Cientos de feligreses zulianos se congregaron en la plazoleta de la Basílica de Nuestra Señora de Chiquinquirá el pasado martes 30 de junio en la noche, para elevar una vigilia de oración y encender luces de esperanza.

Este conmovedor encuentro espiritual fue organizado en solidaridad con las familias afectadas por los recientes terremotos que sacudieron a la región capital del país.

Con velas en mano y ante la Sagrada Réplica de la Virgen, los marabinos se unieron en un acto de fe para pedir por el descanso de las víctimas, la pronta recuperación de los heridos y la fortaleza de los damnificados.

Las autoridades eclesiásticas, encabezadas por el párroco Nedward Andrade, lideraron este momento de recogimiento que desbordó la plaza San Juan de Dios. Asimismo, se anunció que la Basílica fue habilitada como centro de acopio oficial para recolectar insumos destinados a los afectados.

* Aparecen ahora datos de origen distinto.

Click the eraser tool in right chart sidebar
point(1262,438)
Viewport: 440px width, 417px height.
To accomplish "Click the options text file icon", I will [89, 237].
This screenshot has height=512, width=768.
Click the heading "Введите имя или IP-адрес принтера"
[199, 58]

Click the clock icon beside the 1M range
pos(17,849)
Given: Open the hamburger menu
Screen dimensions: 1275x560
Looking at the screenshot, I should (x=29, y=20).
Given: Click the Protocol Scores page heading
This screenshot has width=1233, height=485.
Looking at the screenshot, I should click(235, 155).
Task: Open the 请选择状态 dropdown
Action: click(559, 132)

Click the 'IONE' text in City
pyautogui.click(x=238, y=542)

La fe del zuliano no flaquea
La masiva asistencia de los ciudadanos a la plazoleta, comparable a la de las grandes festividades patronales de noviembre, demostró que la devoción regional se fortalece en los momentos de dificultad. Frente a la "Chinita", los devotos oraron bajo la convicción de que su manto sagrado cubre a todo el país y lo mantiene firme en la fraternidad.

"Nuestro pueblo se niega a perder la esperanza", se escuchó decir entre la feligresía en el momento en que cientos de velas desafiaron la oscuridad. Con rosario en mano, la multitud respondió a cada uno de los misterios, convertidos en un clamor profundo por Venezuela, por quienes sufren y por aquellos que necesitan consuelo tras los estragos causados por la fuerza de la naturaleza.